Tacere, ascoltare e nient'altro

Sembra ovvio, in teoria, ma la pratica dimostra che non lo è. Per lasciare a qualcuno la possibilità di sfogarsi e di tirar fuori tutti i pesi che lo opprimono sono necessarie due doti essenziali: tacere e ascoltare. È fondamentale - infatti - accogliere in silenzio ogni parola che la persona ha da dire. Non di rado, invece, dopo una manciata di minuti dedicati all'ascolto si fa largo la tentazione d'interrompere l'interlocutore proponendo rimedi e consigli non richiesti o tentando sterili paralleli con la propria vita o con quella dei propri cari.
Le sole interruzioni consentite, quando si decide di regalare a qualcuno la possibilità di sfogarsi, sono quelle strettamente necessarie a mettere a fuoco e a comprendere meglio particolari importanti del racconto. Se, per esempio, l'amica Francesca mi confida di essere preoccupata "perché da quando la figlia maggiore è entrata in contatto con Gigetto è ogni giorno più sfuggente e si comporta in modo strano", è lecito che mi preoccupi di sapere chi sia Gigetto. Perché, se per Francesca è ovvio, per me non lo è affatto e Gigetto potrebbe essere - indifferentemente - un compagno di scuola, un professore o un amico immaginario…
Ascoltare in silenzio - naturalmente - non significa lasciare che l'altro parli pensando a cosa si mangerà per cena o a come sarebbe bello essere sulla spiaggia a contemplare il mare. Ma aprire la mente e il cuore anche attraverso atteggiamenti ed espressioni del volto che non stridano con quanto viene confidato.

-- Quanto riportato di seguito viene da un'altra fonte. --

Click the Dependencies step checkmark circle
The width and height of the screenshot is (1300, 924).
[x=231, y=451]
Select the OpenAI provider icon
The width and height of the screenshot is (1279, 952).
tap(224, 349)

Affrontare la vita e i suoi problemi

Tra gli atteggiamenti che può essere utile tenere presenti ne spiccano senza dubbio due: non guardare troppo a lungo e troppo intensamente negli occhi l'interlocutore, per evitare che possa sentirsi a disagio o giudicato, e non aver paura di essere se stessi, di lasciare affiorare la propria umanità, senza ambire ad apparire improbabili e stucchevoli "cloni" di papa Francesco o di Sigmund Freud.
Offrire agli altri la possibilità di sfogarsi è un regalo prezioso perché, a volte, si ha l'assoluta necessità di "dirsi" le cose per riuscire a comprenderle e a comprendersi meglio. È donare un'occasione per approfondire l'analisi e la conoscenza di sé ma non bisogna dimenticare che - come accade per ogni medicina - non bisogna abusarne. Eccedere negli sfoghi, infatti, può essere nocivo perché rimescolare continuamente ferite, amarezze e situazioni che fanno soffrire, alla lunga, fa stare peggio. Per questo è importante che chi ascolta sia fermo: se la persona che si è sfogata ricomincia ogni volta a elencare i propri problemi è necessario che abbia il coraggio di ricordarle: "Queste vicende le conosco, me le hai già raccontate". Se la funzione dello sfogo, infatti, è la possibilità di dire a sé stessi le cose che non vanno per prenderne coscienza, è importante - una volta che se ne sia presa coscienza - passare all'azione e provare ad affrontarle. Un po' come quando ci si accorge di avere una macchia di gelato sulla giacca: una volta che se ne è presa coscienza, non serve a nulla continuare a riporre la giacca nell'armadio e tirarla fuori ogni mattina per osservare che è impossibile indossarla perché macchiata. Le soluzioni sono solo due: o si sceglie di lasciarla così e di rinnovare il guardaroba o la si porta in tintoria.